Unsupervised anomaly localization with high-resolution and time-series satellite imagery: from global disaster dataset to zero-shot model via SAM(ISPRS2026)
AnomalyCD is a two-stage anomaly change detection framework for multi-temporal remote sensing imagery. It first performs bitemporal change detection with SAM (Segment Anything Model), then distinguishes normal changes from anomalous changes using historical normal observations.

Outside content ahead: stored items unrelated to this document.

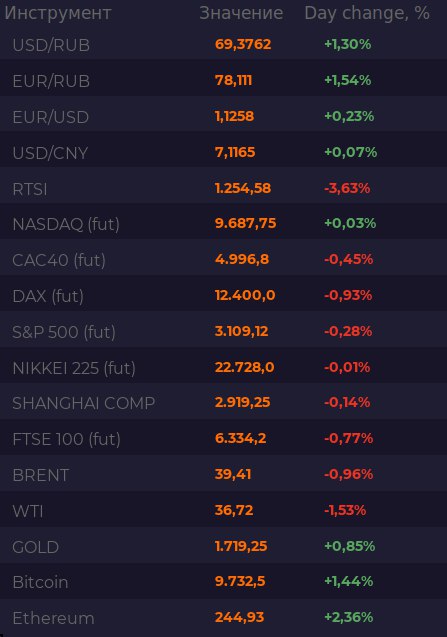Select the BRENT oil row
This screenshot has height=637, width=447.
click(224, 474)
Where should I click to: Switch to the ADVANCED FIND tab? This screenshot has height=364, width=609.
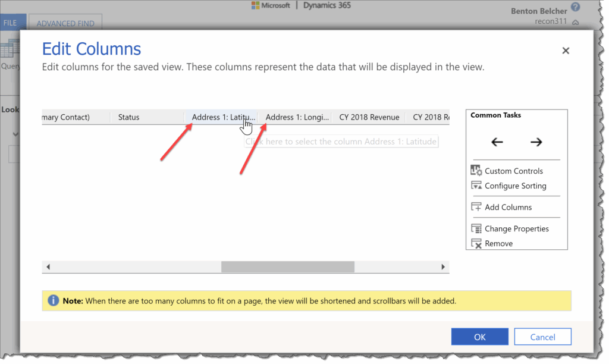(65, 24)
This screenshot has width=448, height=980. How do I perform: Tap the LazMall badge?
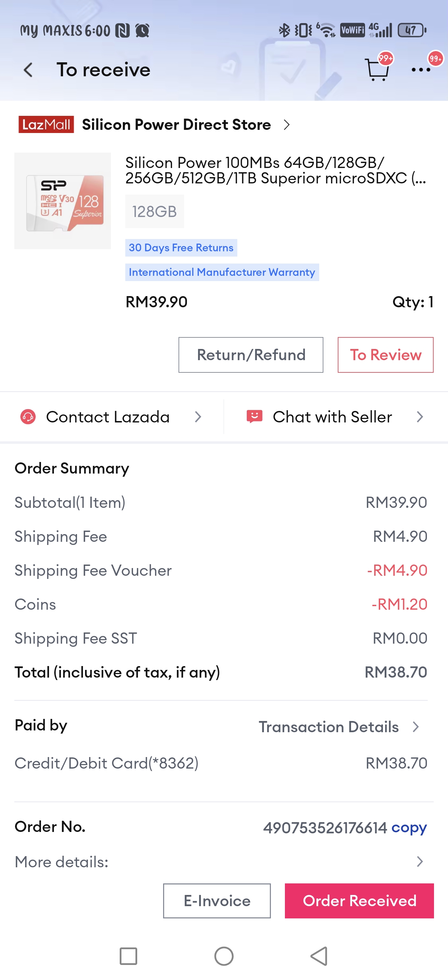46,125
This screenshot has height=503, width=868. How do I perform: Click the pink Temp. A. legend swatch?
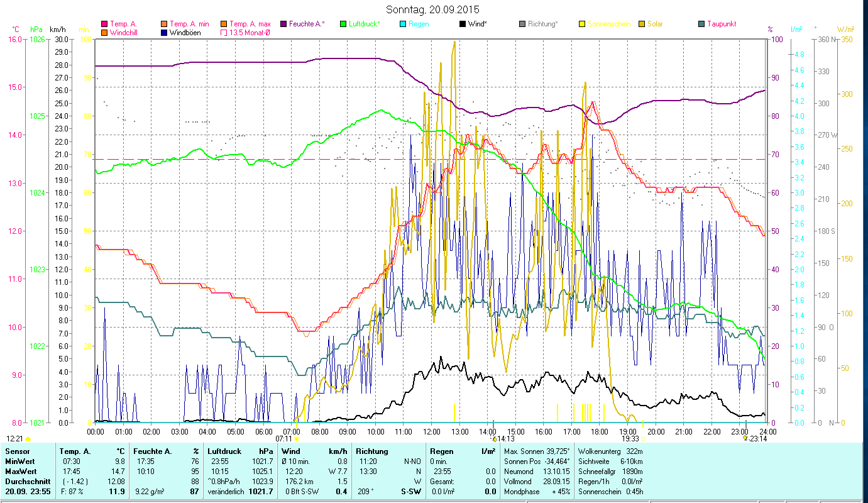(104, 24)
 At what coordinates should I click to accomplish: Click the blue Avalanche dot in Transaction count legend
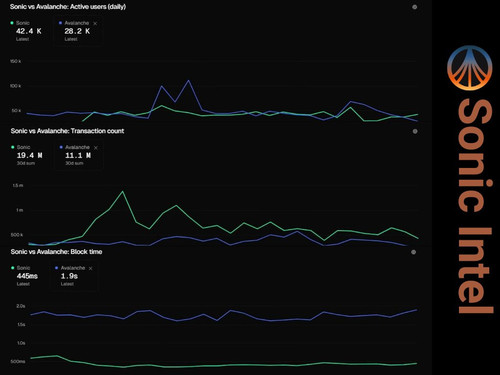[x=61, y=147]
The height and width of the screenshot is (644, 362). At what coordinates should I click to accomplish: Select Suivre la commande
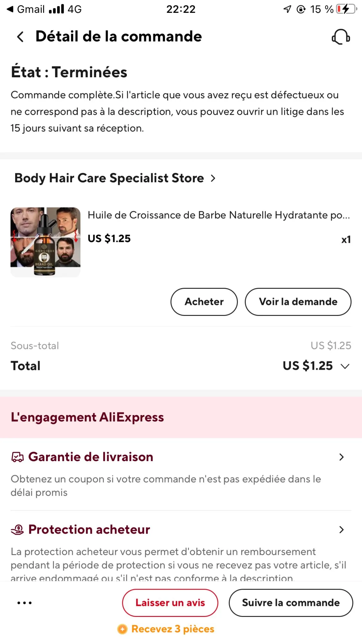tap(291, 603)
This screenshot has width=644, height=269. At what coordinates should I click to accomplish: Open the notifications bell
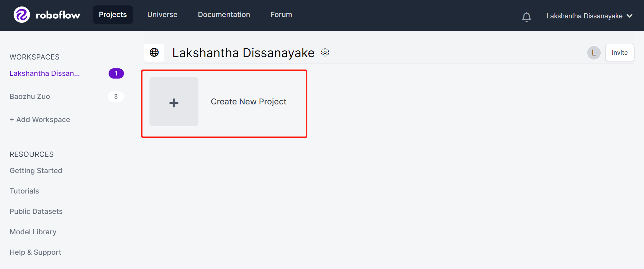coord(526,16)
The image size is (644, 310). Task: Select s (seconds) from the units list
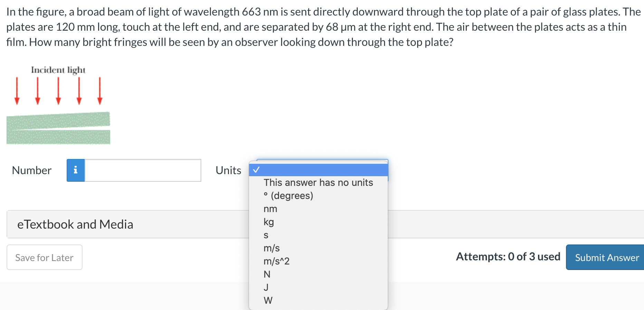[266, 235]
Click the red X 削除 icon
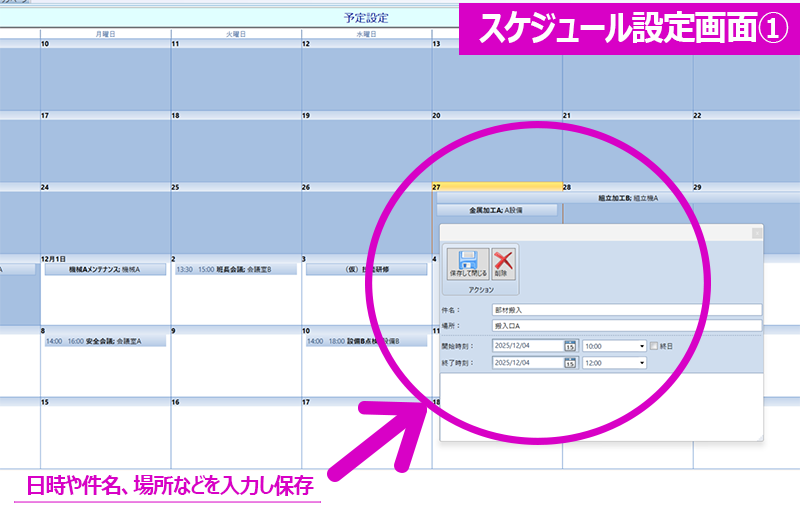Image resolution: width=800 pixels, height=515 pixels. (504, 264)
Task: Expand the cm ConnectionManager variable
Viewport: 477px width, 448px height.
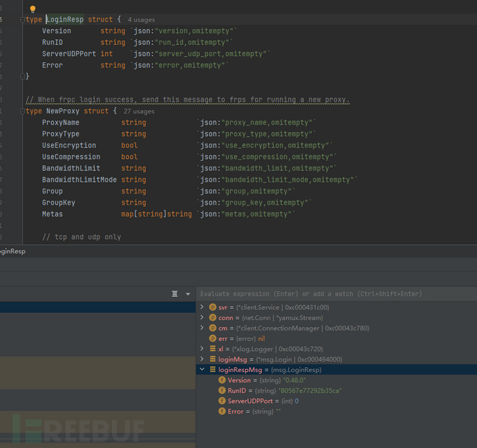Action: pyautogui.click(x=202, y=328)
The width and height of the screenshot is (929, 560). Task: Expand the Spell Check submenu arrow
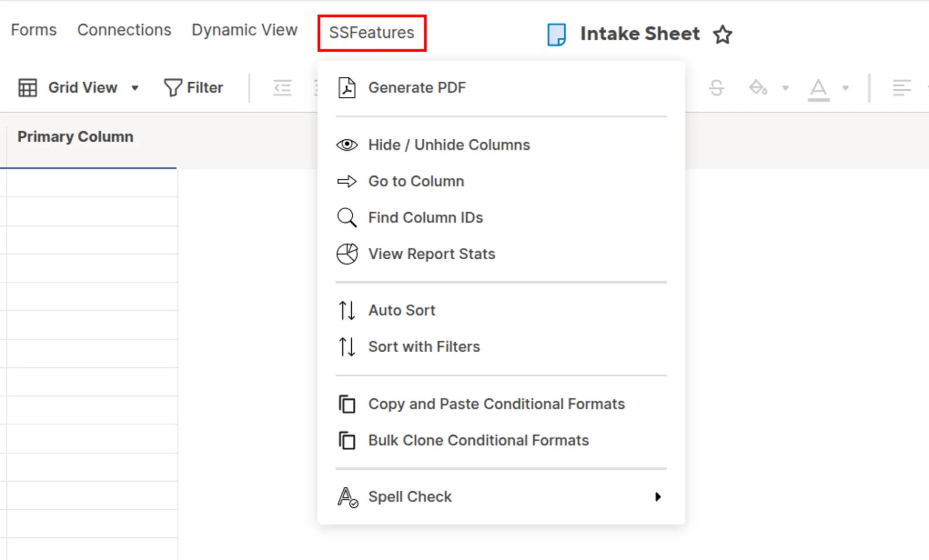(x=658, y=497)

This repository provides a self-contained implementation for inference and evaluation. Core dependencies (SAM and GeoTIFF I/O utilities) are bundled locally, so no external project paths need to be configured.

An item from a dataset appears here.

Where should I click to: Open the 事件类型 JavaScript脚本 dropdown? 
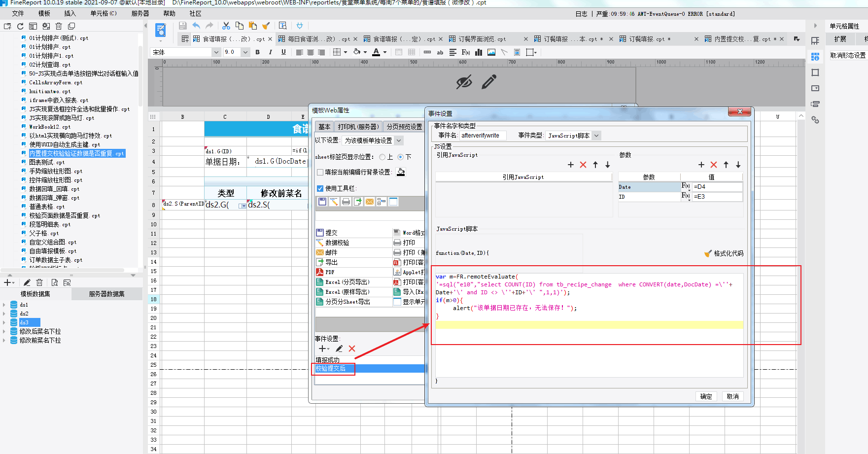tap(596, 136)
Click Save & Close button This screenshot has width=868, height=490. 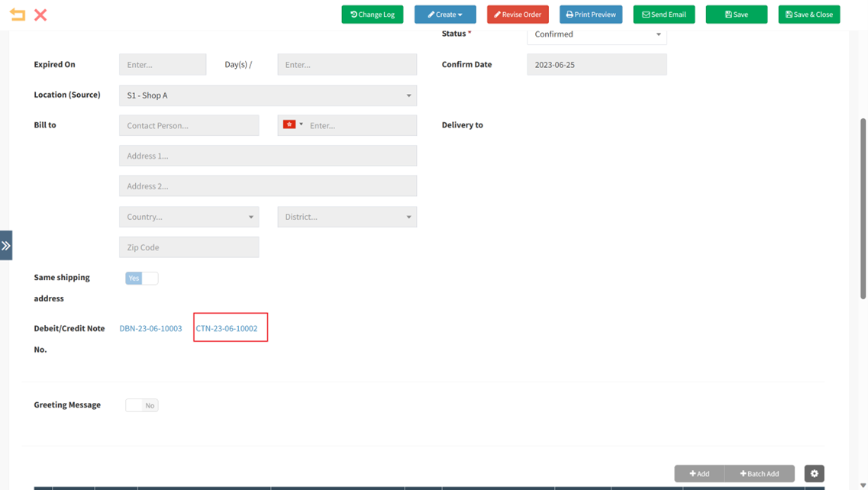click(808, 15)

AnomalyCD follows a two-stage pipeline:
| Stage | Script | Description |
|---|---|---|
| Stage 1 | run_stage1.py |
Detect pixel-level changes between the latest normal image and the anomaly image |
| Stage 2 | run_stage2.py |
Identify anomalous changes using all normal temporal images and Stage 1 outputs |
| Evaluation | run_eval.py |
Per-event recall, precision, and F1 for Stage 1 and Stage 2 |
Stage 1 — Candidate Change Detection
- Feed the latest normal image and the anomaly image into SAM.

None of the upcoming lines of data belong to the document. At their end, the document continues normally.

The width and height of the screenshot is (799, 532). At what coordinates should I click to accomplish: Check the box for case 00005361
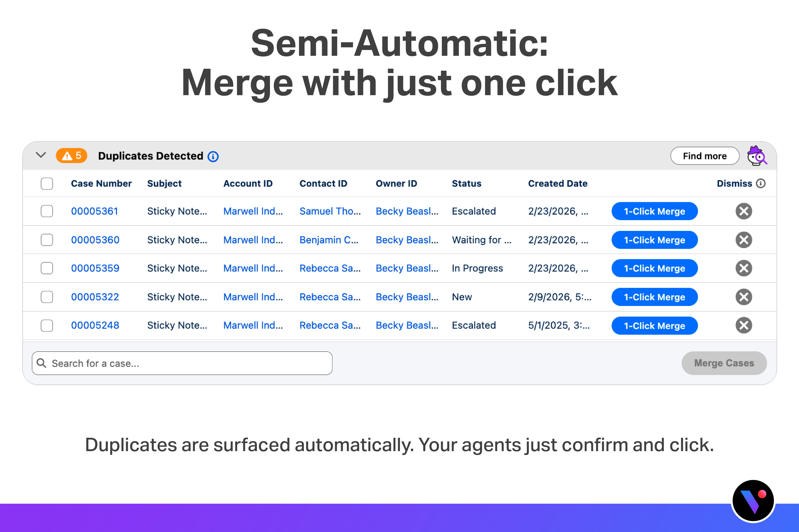(47, 211)
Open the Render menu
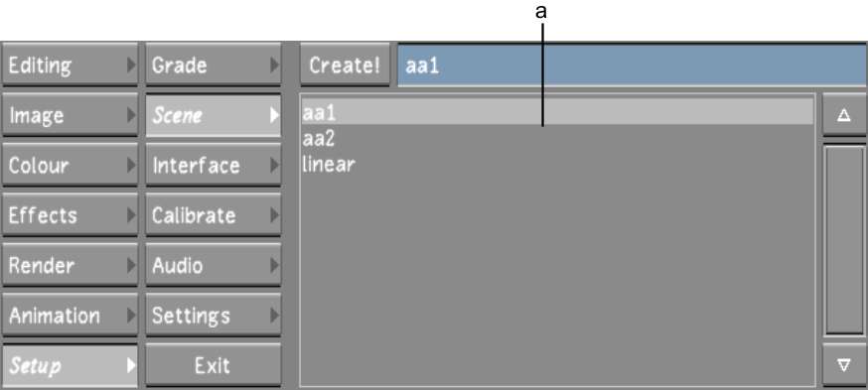The height and width of the screenshot is (390, 868). [x=70, y=265]
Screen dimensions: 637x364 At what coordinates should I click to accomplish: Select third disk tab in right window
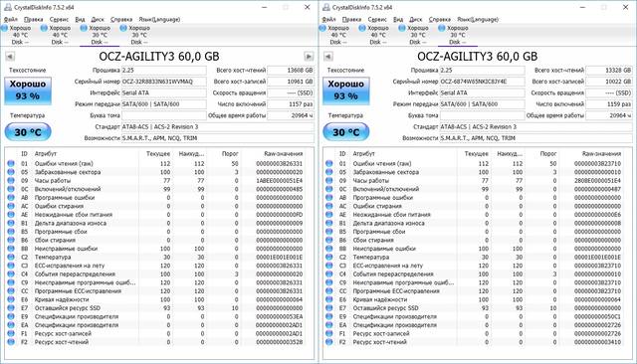418,35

- Generate object masks and image-encoder feature maps for both images.
- Compare features within SAM segments and produce a continuous change map.
Stage 2 — Anomaly Identification
- Load the Stage 1 change map and all normal temporal images together with the anomaly image.
- Extract SAM features for each temporal observation over changed regions.
- Measure temporal feature dissimilarity relative to the anomaly image and produce the final AnomalyCD map.
The GDL (Global Disaster Land surface) dataset can be requested through the following form:
Submit your name, organization, and email to receive download instructions.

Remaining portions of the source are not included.